+++ Records to process +++

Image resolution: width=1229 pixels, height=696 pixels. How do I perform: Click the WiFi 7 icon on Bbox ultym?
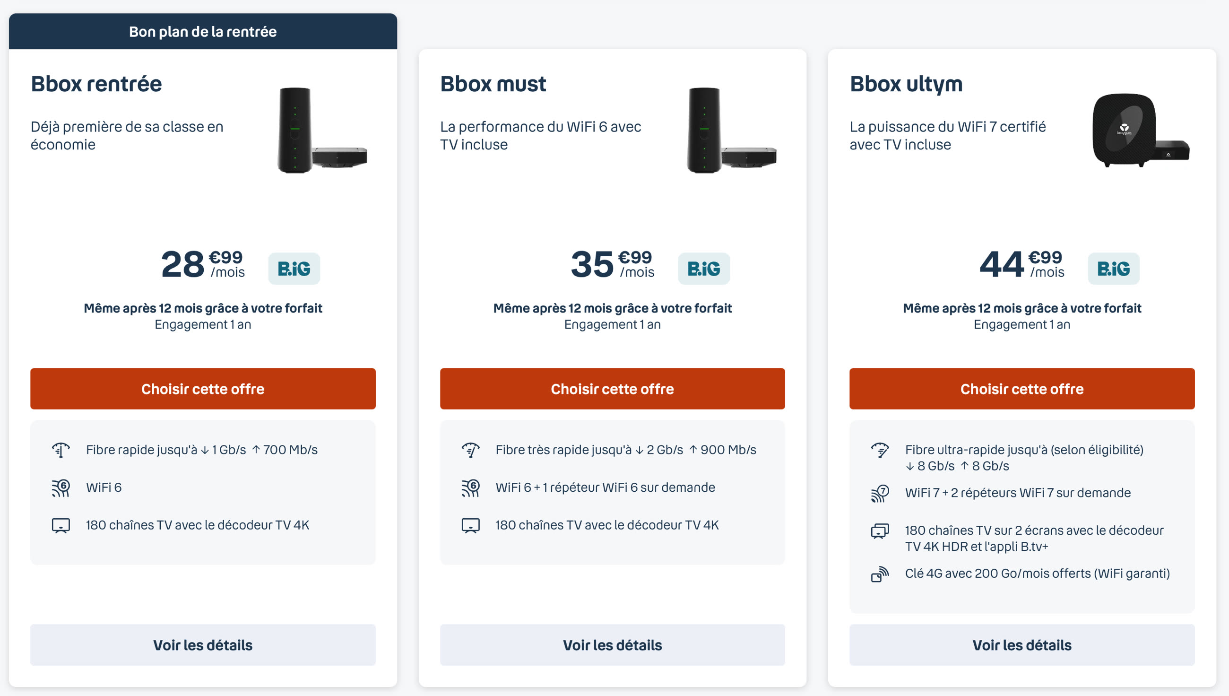pos(881,492)
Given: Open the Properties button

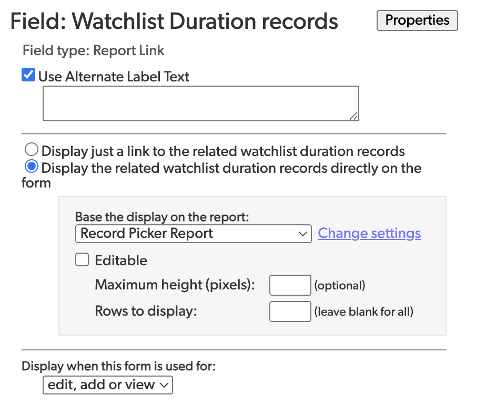Looking at the screenshot, I should pos(417,20).
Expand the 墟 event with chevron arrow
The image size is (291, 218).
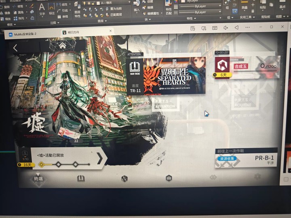tap(99, 158)
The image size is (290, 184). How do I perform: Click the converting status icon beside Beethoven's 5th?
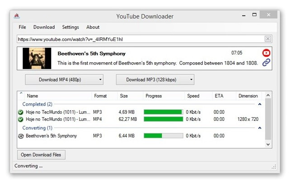tap(21, 136)
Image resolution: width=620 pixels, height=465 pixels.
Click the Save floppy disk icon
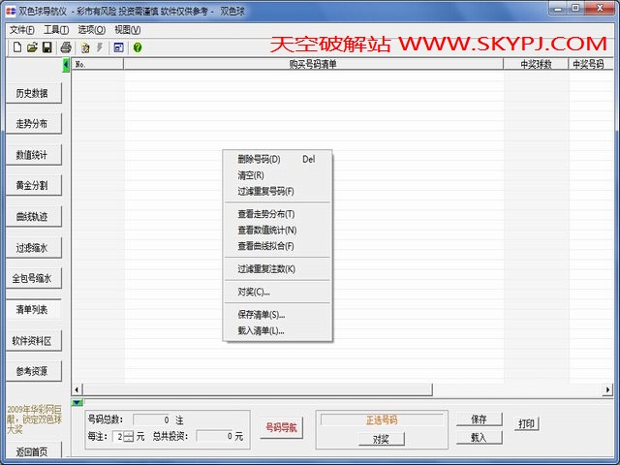coord(47,47)
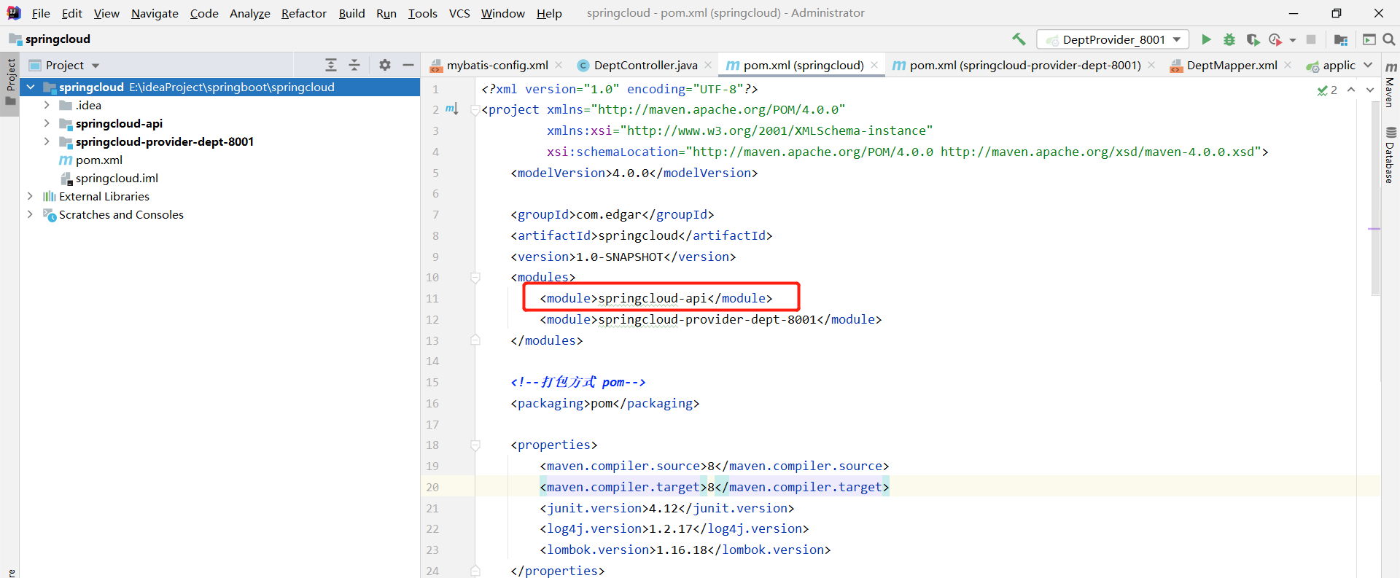Run DeptProvider_8001 with the green play button
This screenshot has width=1400, height=578.
click(1206, 39)
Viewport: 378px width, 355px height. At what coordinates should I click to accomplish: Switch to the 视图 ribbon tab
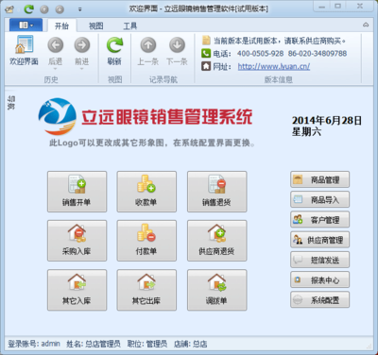point(95,25)
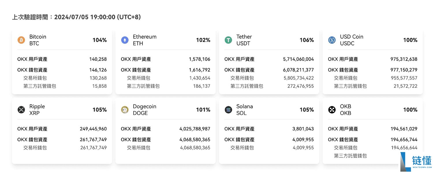Click the Dogecoin DOGE coin icon
This screenshot has width=433, height=172.
(124, 110)
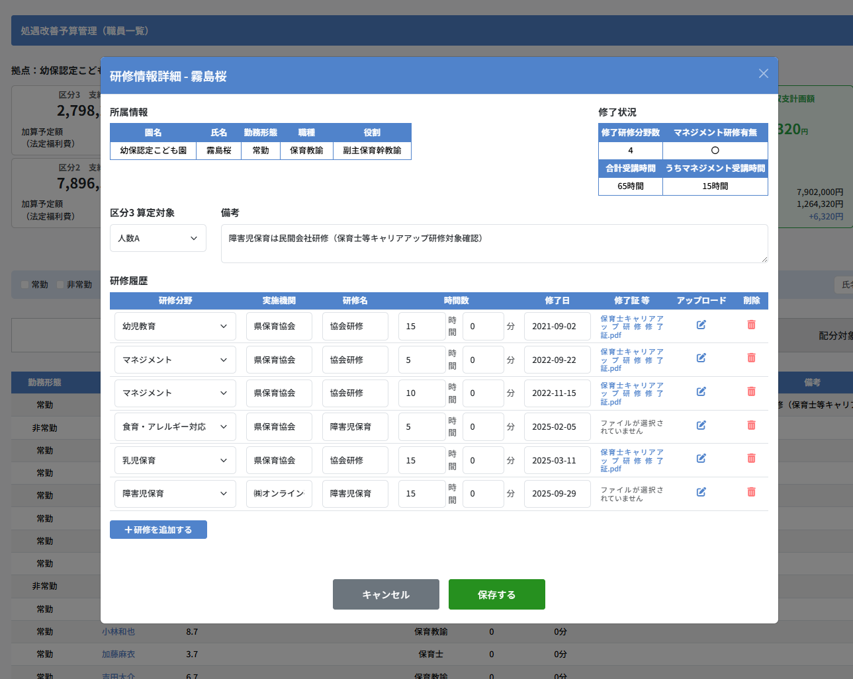Upload a certificate for the 障害児保育 row
Viewport: 853px width, 679px height.
point(701,492)
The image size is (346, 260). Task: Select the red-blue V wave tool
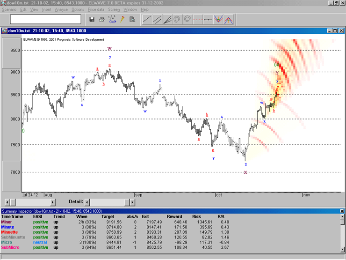(x=217, y=19)
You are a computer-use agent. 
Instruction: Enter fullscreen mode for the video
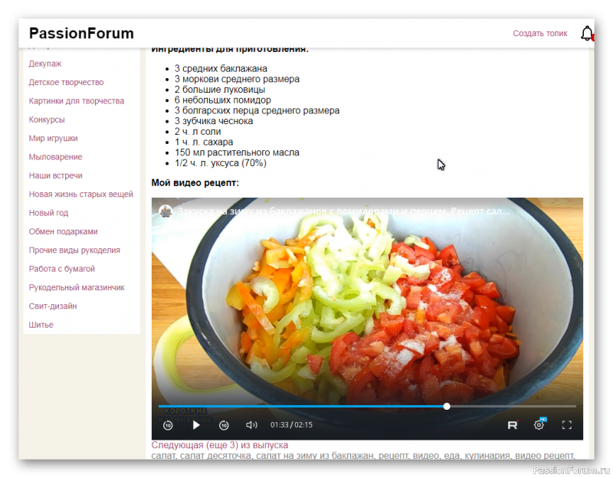(567, 424)
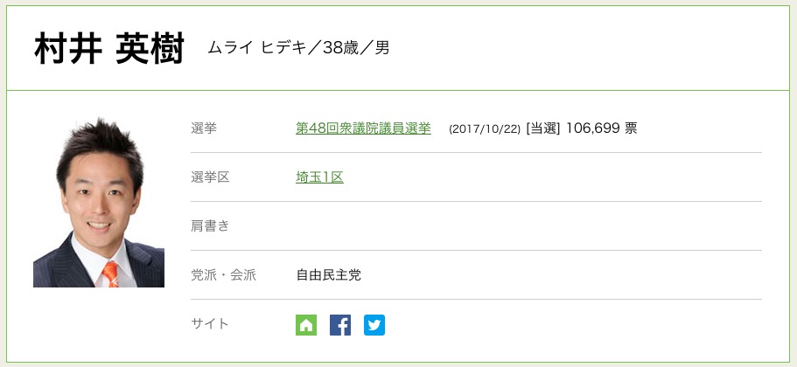The image size is (797, 367).
Task: Open the candidate's Facebook page icon
Action: (340, 325)
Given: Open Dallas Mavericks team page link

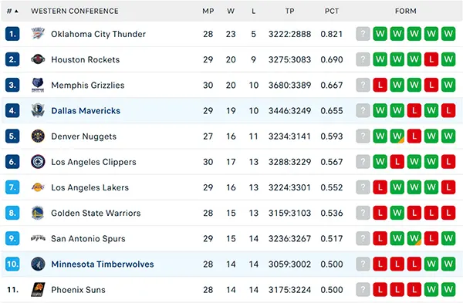Looking at the screenshot, I should [86, 111].
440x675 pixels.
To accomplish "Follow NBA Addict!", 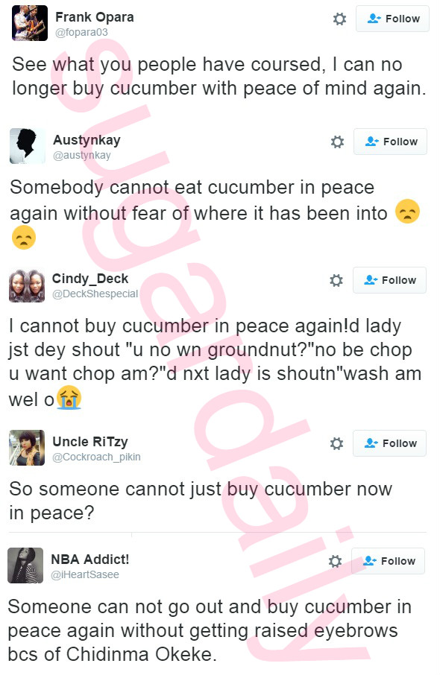I will pos(389,560).
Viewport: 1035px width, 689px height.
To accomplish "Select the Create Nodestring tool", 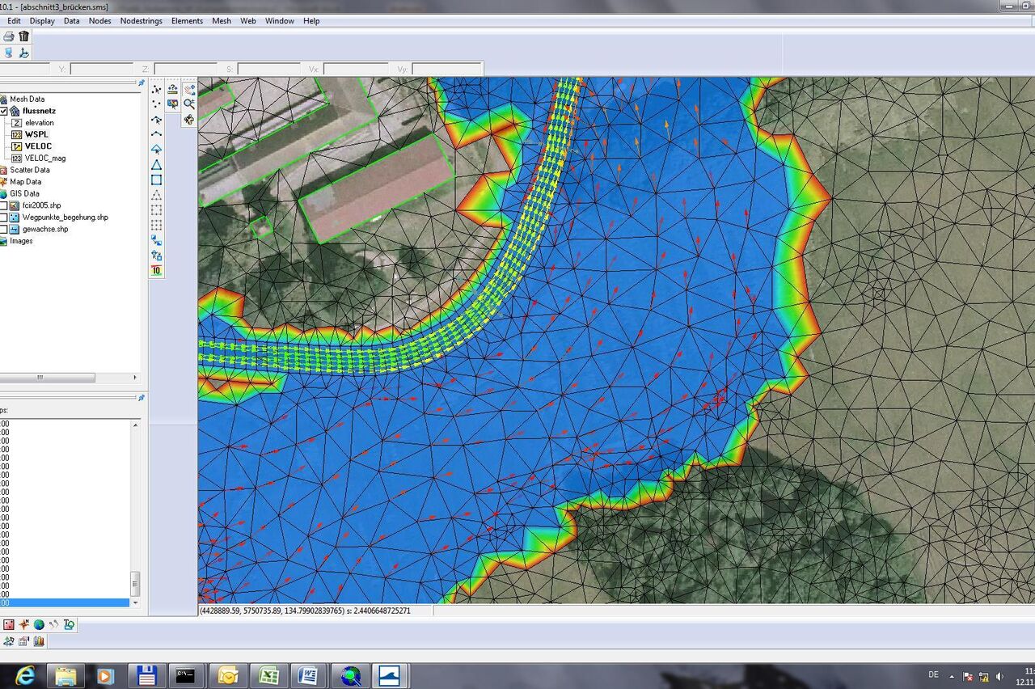I will (x=157, y=134).
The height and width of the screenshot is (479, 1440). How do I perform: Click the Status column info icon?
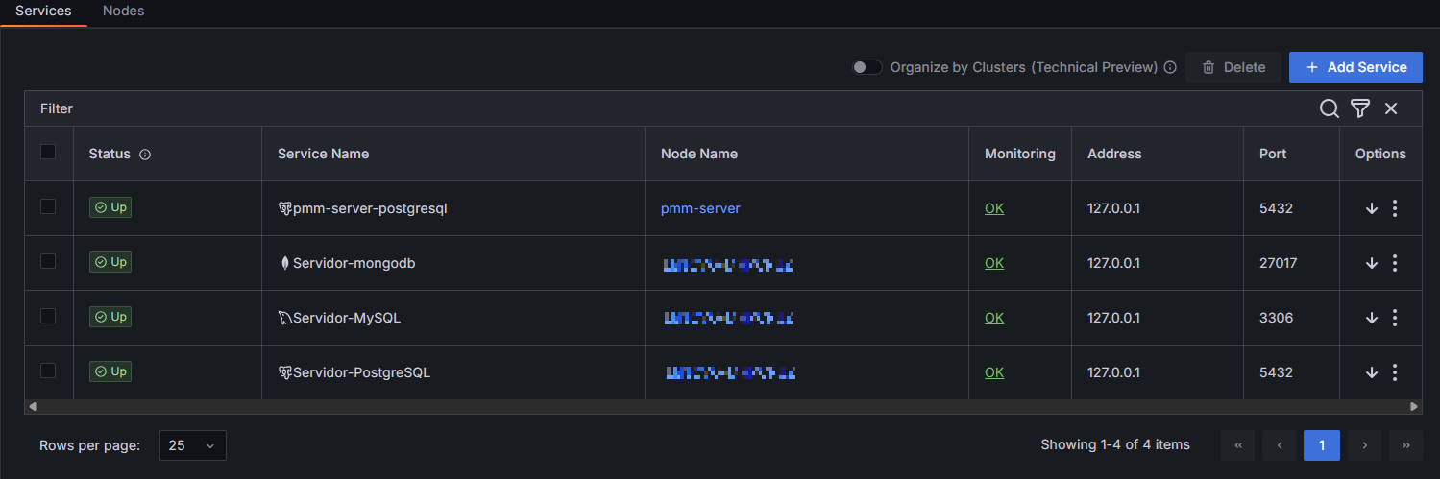click(x=145, y=155)
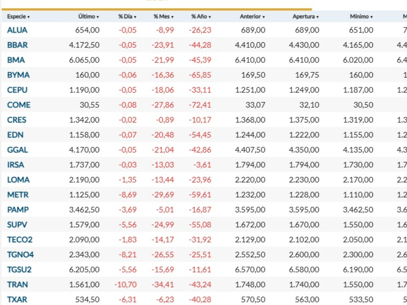This screenshot has width=407, height=305.
Task: Open the LOMA stock link
Action: (x=18, y=180)
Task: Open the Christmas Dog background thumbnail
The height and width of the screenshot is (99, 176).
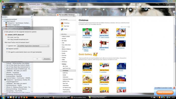Action: coord(87,32)
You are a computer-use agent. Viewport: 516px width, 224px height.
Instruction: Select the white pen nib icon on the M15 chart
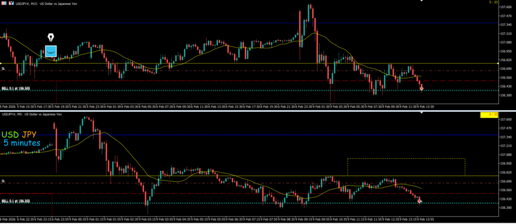[50, 38]
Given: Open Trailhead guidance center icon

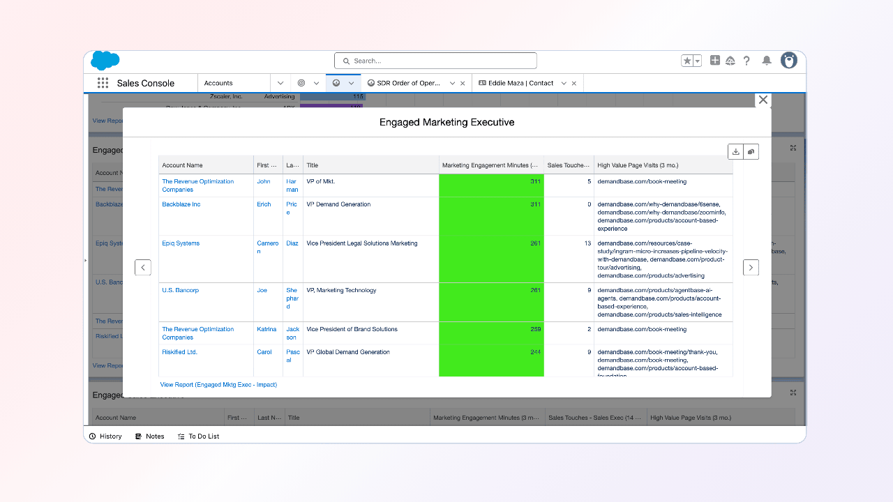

+++

**Your task**
Which lines of the data include "computer"? Copy each of them.

**Answer box**
You are a computer-use agent. 
You are a computer-use agent. Viewport: 516px width, 224px height.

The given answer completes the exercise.